The Liverpool manager yesterday admitted he was among those who expected the club to challenge for the league title this season - a view he has not altered despite taking only 11 points from nine games. But it was with a sense of incredulity that he appealed for a sense of perspective as he attempts to end Liverpool's 16-year wait for the title.
"In football, and in life nowadays, we are all in a hurry," he said. "Everything changes by the minute and people forget things very quickly, but we must keep a perspective on everything. People have short memories. I don't remember people talking about rotation when we were beating Juventus, Bayer Leverkusen, Chelsea or Milan. And last season, when we won 11 games in a row, people were not talking about Steven Gerrard playing on the right side.
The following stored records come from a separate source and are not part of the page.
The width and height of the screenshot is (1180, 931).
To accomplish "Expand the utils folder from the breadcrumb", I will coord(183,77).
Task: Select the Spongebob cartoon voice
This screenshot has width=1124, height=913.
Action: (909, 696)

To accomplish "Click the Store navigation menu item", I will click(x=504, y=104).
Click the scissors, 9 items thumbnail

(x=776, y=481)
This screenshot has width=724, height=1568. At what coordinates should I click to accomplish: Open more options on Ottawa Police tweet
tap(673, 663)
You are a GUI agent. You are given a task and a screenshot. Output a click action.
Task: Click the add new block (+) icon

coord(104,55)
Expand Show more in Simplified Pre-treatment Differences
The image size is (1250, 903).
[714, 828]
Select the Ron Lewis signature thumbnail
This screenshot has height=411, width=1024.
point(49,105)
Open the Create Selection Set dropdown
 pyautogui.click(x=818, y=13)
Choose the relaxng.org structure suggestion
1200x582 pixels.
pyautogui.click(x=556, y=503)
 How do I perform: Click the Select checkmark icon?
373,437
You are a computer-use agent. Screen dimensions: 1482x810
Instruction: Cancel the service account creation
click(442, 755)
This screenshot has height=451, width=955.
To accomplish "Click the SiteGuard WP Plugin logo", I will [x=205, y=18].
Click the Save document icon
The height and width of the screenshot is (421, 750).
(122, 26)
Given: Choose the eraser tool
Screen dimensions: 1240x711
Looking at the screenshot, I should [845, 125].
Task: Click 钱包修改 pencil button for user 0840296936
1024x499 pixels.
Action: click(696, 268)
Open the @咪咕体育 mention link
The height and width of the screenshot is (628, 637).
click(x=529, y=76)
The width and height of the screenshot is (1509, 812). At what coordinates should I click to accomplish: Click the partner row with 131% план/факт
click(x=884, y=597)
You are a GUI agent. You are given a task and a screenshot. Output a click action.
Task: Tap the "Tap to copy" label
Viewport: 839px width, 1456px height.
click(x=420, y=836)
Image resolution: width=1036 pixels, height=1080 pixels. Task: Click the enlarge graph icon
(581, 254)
They were happy.
"Manchester United went 26 seasons without winning the league, and at Valencia it was 31 years. You need to have perspective and analyse the situation. You can improve a lot, but if the other teams are improving as well then it is more difficult. The important thing is that you know which is the right way and for me to have confidence in my players."
The Liverpool manager, who faces unbeaten Aston Villa at Anfield this afternoon, added: "When you haven't won the most important trophies for years it is normal there will be expectation. But we won the Champions' League and something changed. Because we won that, and the Super Cup and FA Cup the next year, all of us were waiting to be contenders for the Premiership. We have started badly, but we will improve by working harder."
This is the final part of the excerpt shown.